Do not use the filler on rusty areas. If you have rusty regions, it is essential to remove them first. Otherwise, the filler will not adhere well and cause discoloration or staining to your project. Filler sticks well to smooth surfaces, so sand any areas that need improvement.
Tip4: To get the best results, you must roughen the surface. Always wear a dust mask when using filler to avoid the adverse implications of its chemical makeup.
Sometimes your filler may feel hardened too quickly during the application, and you can avoid this by using a thinner filler (sometimes called “Honey”) alongside you.
What is Putty?
On the other hand, putty is a high-plasticity material similar to clay and dough. It is used as a filler and sealant in domestic repairs and construction. Putty is a linseed oil-based product that can fill holes and minor cracks and repair or replace damaged items.
It is excellent for repairs or dents that are small and quick. It cures once you have it applied to a smooth surface. You can sand putty with fine-grade sandpaper, allowing the surface to be smoothened for painting or primer.
Putty is made from fine grain talc, which gives it a tight grain finish, making it one of the most popular finishing fillers. Today, body restoration products are easy to sand, which allows for better results and less effort.
Two-part polyester putties are popular in Auto Body shops for filling minor car dents and other body imperfections. Putty can create a flat finish on top of thicker layers.
Body putties, often two-part polyester inventions, are similar to body fillers. The polyester base is mixed with a hardener, which cures quickly and allows you to sand the surface in 15-30 minutes, depending on the air temperature and the amount of hardener.
Tip 1: Avoid mixing the hardener with the filler to avoid pinholes. It would be best to fold the hardener in the stuffing and squeeze out any air pockets.

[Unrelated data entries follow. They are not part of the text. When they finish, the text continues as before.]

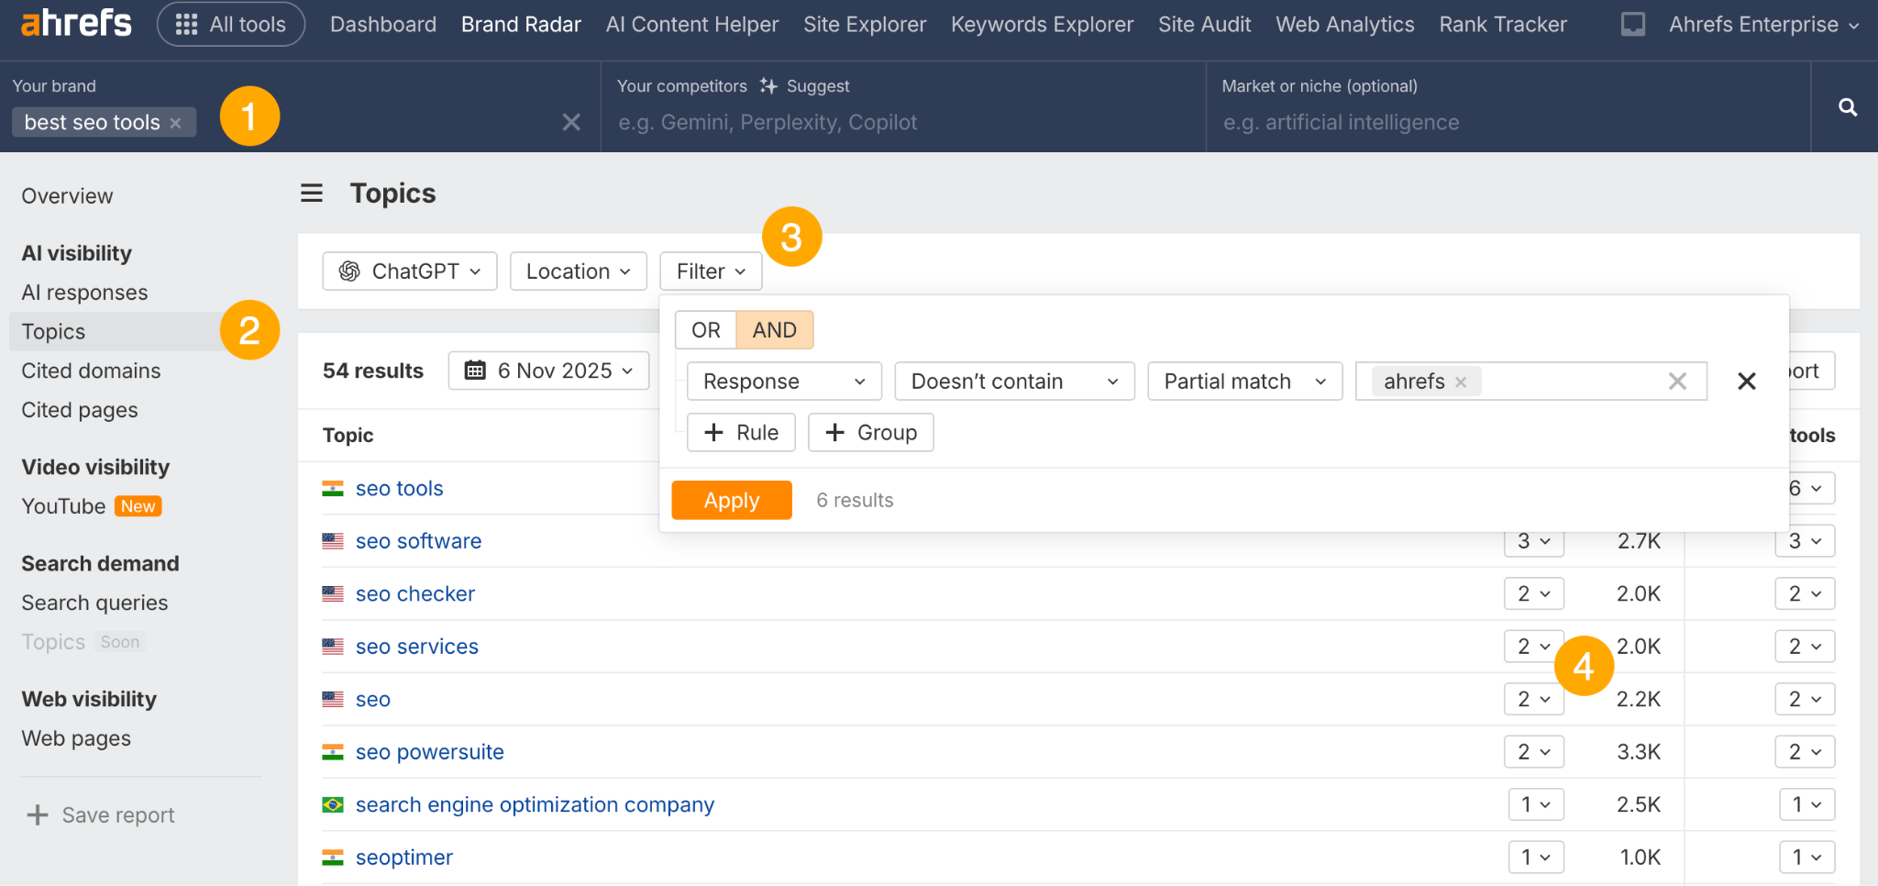Image resolution: width=1878 pixels, height=886 pixels.
Task: Click the search magnifier icon
Action: click(x=1847, y=107)
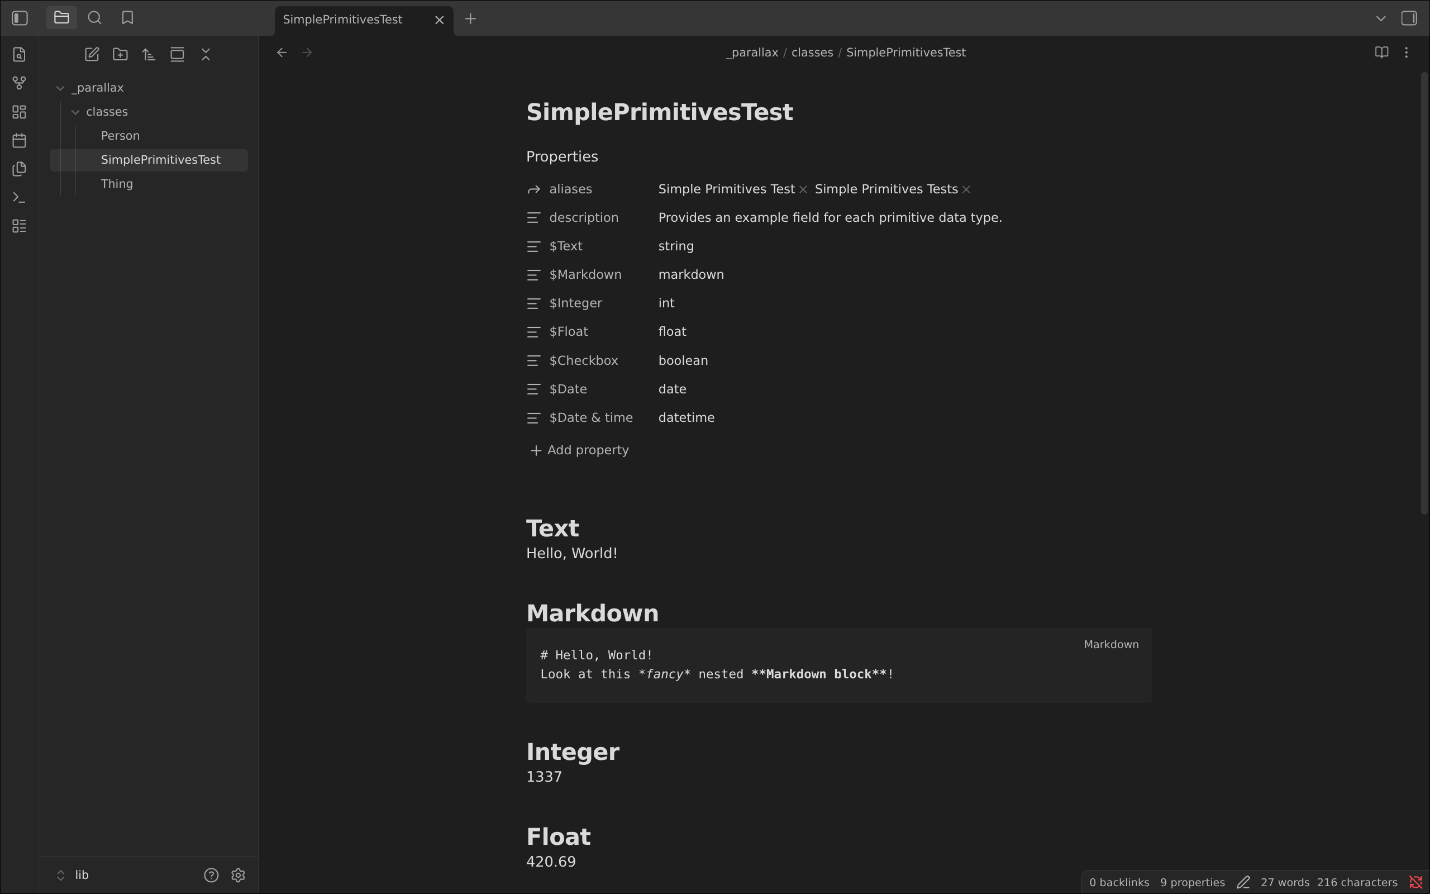Toggle the right sidebar

(1409, 18)
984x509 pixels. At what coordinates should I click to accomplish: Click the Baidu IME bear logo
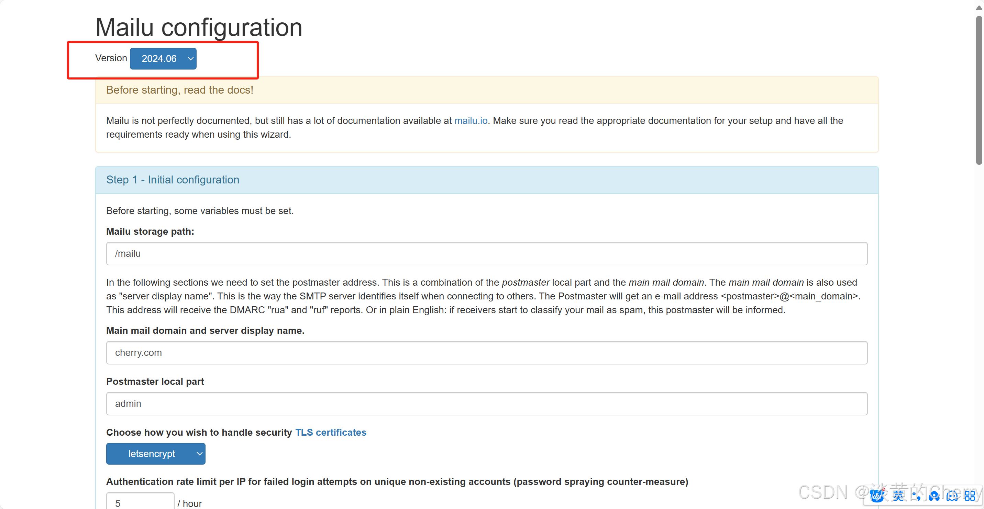[x=877, y=496]
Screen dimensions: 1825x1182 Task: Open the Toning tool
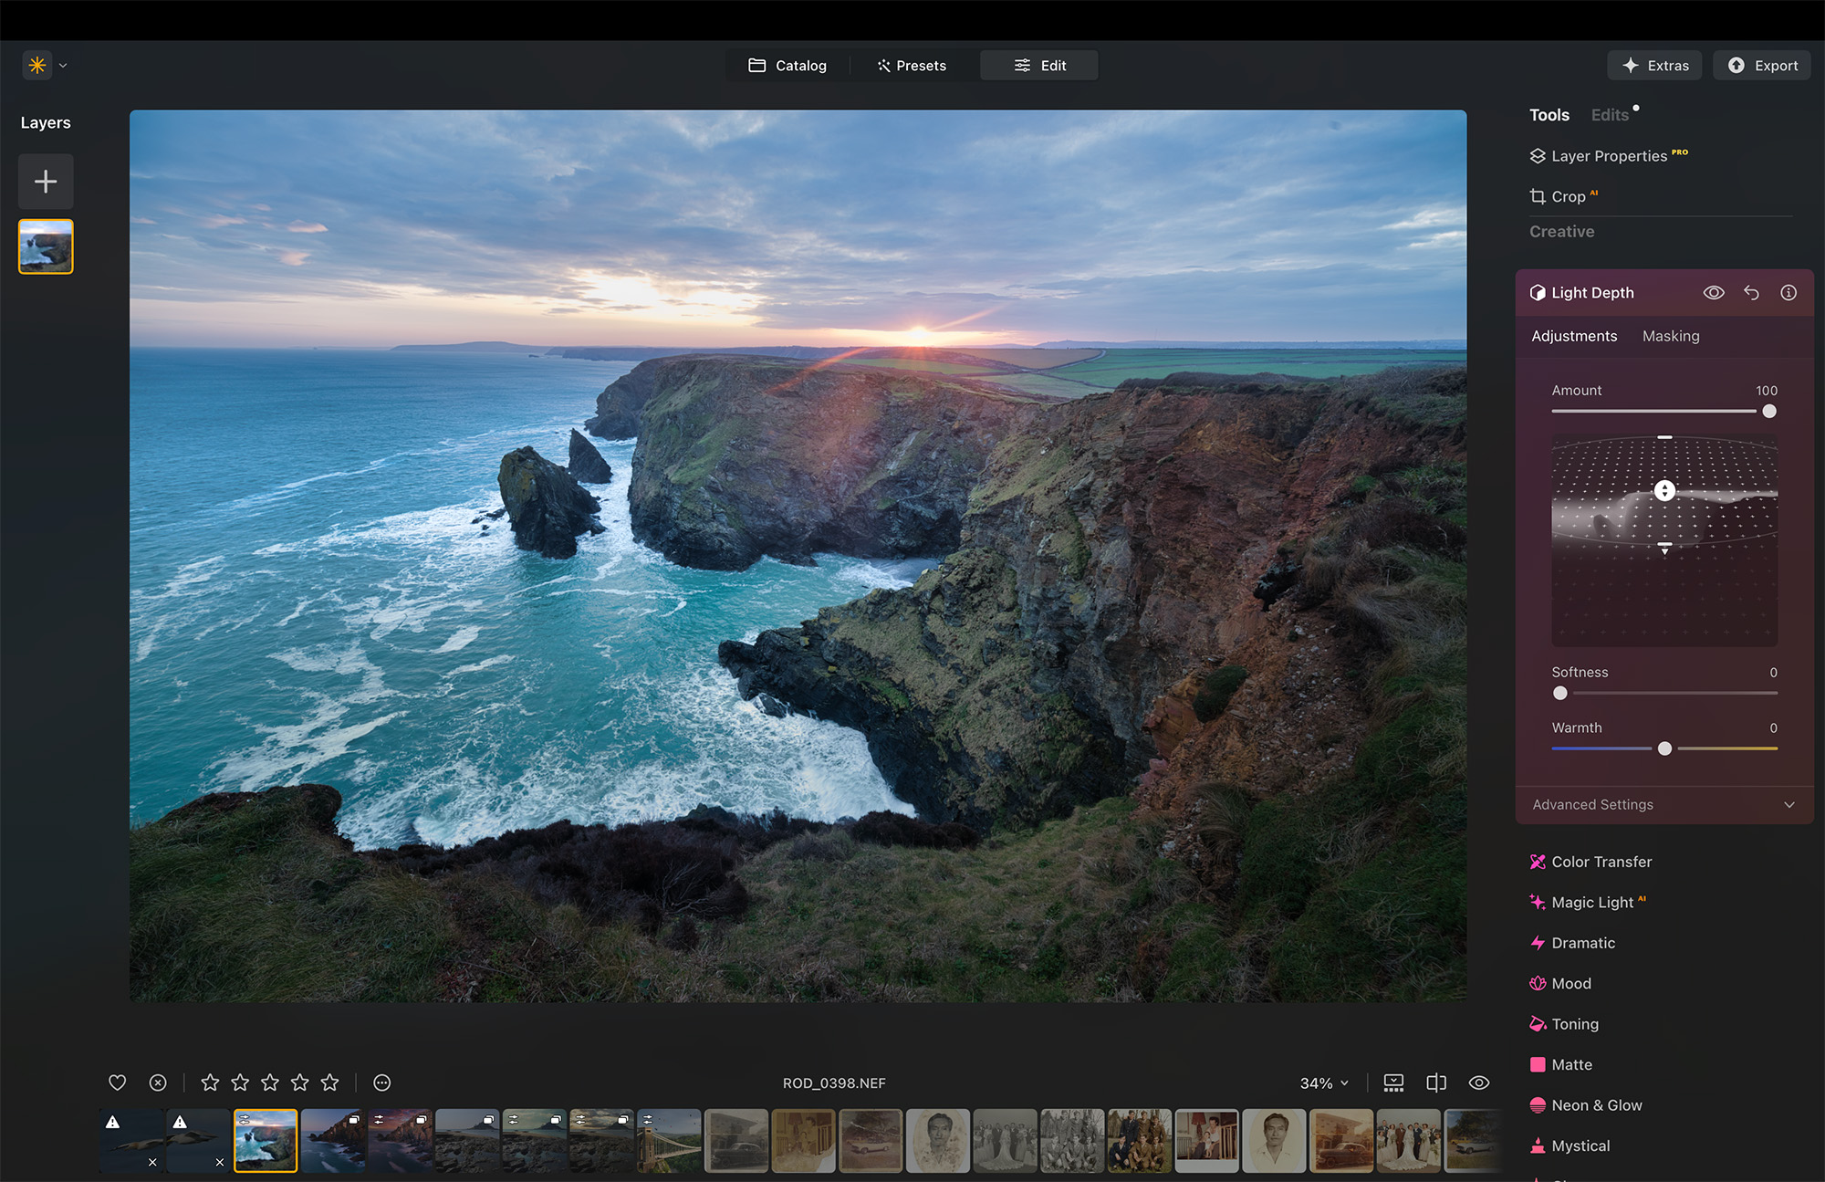pos(1574,1023)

Good quality putty will stick very well to your surface and mildly shrink as it cures. It will also sand easily with a thin, feathered edge.
You can use putty to fix minor imperfections like pinholes and sand scratches. Both will dry quickly.
Tip 2: Allow the putty filler product to cure before starting the sanding phase entirely. If the product doesn’t ‘powder” after application, please be patient and allow it to heal.
The Bottom Line
Your choice of body filler as an auto engineer should be based on the job, your discretion, and your ability to complete the repair quickly.
Although any type of body filler is acceptable for repair, it’s essential to distinguish between body filler and putty. Remember that professional finishes require products suited to the stage of repair you are in or the extent of the damage.